Work request → What is needed is an exact repeat of the entries, with no pictures in it.

Source data →
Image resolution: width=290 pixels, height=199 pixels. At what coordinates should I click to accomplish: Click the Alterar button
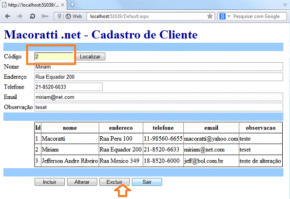tap(82, 182)
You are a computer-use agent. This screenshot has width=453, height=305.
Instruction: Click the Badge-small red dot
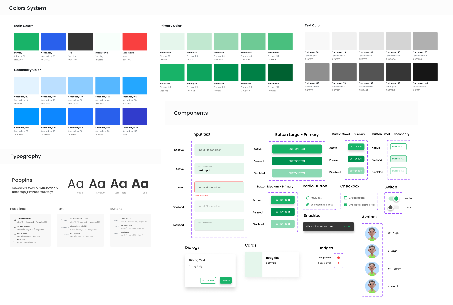[x=338, y=263]
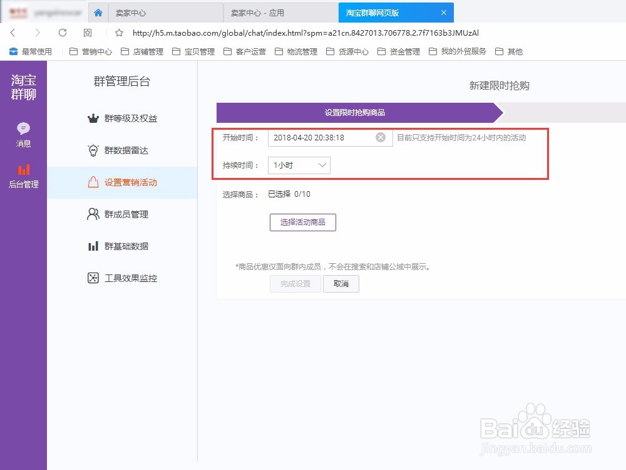626x470 pixels.
Task: Click the 选择活动商品 button
Action: [302, 222]
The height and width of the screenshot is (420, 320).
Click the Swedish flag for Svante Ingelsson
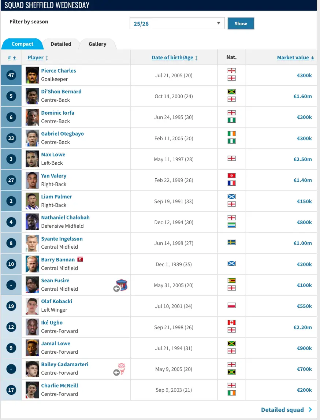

Solution for this exercise →
Image resolution: width=290 pixels, height=199 pixels. At what coordinates should I click to accomplish: Click the Alterar button
tap(82, 182)
You are a computer-use agent. This screenshot has width=453, height=305.
Instruction: Click the Badge-small red dot
[x=338, y=263]
626x470 pixels.
Task: Click the 选择活动商品 button
Action: [302, 222]
The height and width of the screenshot is (420, 320).
Click the Swedish flag for Svante Ingelsson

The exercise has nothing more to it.